» What to do
Can you rewrite the material below with every "Where should I click to:" changed to "Where do I click to:" and everything else left as it is?
**********
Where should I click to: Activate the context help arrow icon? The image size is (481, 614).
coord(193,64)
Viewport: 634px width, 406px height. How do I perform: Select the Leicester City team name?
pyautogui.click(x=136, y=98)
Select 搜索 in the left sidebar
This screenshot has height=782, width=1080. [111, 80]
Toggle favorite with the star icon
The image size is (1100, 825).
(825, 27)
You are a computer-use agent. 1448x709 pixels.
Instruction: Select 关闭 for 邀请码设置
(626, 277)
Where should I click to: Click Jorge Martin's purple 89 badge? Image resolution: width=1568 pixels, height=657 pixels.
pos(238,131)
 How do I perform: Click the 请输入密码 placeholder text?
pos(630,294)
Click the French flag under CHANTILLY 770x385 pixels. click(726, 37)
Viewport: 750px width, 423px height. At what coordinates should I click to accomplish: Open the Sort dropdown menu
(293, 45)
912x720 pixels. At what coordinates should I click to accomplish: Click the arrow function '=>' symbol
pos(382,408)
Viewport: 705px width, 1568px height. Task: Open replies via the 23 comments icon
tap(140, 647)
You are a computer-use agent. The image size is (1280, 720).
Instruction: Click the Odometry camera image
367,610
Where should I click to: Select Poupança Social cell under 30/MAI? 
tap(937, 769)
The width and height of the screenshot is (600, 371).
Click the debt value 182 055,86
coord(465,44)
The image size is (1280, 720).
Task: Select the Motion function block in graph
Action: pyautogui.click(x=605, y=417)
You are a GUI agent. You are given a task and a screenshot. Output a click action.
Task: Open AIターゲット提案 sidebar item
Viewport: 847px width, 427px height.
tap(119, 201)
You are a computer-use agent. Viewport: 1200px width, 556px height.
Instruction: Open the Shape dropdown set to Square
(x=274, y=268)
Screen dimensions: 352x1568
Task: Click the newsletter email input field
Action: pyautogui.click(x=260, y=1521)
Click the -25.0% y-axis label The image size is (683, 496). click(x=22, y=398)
**********
» Result for this task
Where do I click to: Activate the context help arrow icon? The image size is (481, 614).
coord(193,64)
Viewport: 634px width, 406px height. How do I perform: Select the Leicester City team name?
pyautogui.click(x=136, y=98)
Select 搜索 in the left sidebar
This screenshot has height=782, width=1080. [111, 80]
Toggle favorite with the star icon
The image size is (1100, 825).
(825, 27)
You are a computer-use agent. 1448x709 pixels.
Instruction: Select 关闭 for 邀请码设置
(626, 277)
Where do I click to: Click Jorge Martin's purple 89 badge? Image resolution: width=1568 pixels, height=657 pixels.
pos(238,131)
 How do I perform: Click the 请输入密码 placeholder text?
pos(630,294)
Click the French flag under CHANTILLY 770x385 pixels. click(726, 37)
Viewport: 750px width, 423px height. At what coordinates should I click to accomplish: Open the Sort dropdown menu
(293, 45)
912x720 pixels. At what coordinates should I click to accomplish: Click the arrow function '=>' symbol
pos(382,408)
Viewport: 705px width, 1568px height. Task: Open replies via the 23 comments icon
tap(140, 647)
You are a computer-use agent. The image size is (1280, 720).
Instruction: Click the Odometry camera image
367,610
Where do I click to: Select Poupança Social cell under 30/MAI? 
tap(937, 769)
The width and height of the screenshot is (600, 371).
Click the debt value 182 055,86
coord(465,44)
The image size is (1280, 720).
Task: Select the Motion function block in graph
Action: pyautogui.click(x=605, y=417)
You are a GUI agent. You are given a task and a screenshot. Output a click action.
Task: Open AIターゲット提案 sidebar item
Viewport: 847px width, 427px height.
tap(119, 201)
You are a computer-use agent. Viewport: 1200px width, 556px height.
Instruction: Open the Shape dropdown set to Square
(x=274, y=268)
Screen dimensions: 352x1568
Task: Click the newsletter email input field
Action: pyautogui.click(x=260, y=1521)
Click the -25.0% y-axis label The image size is (683, 496). click(x=22, y=398)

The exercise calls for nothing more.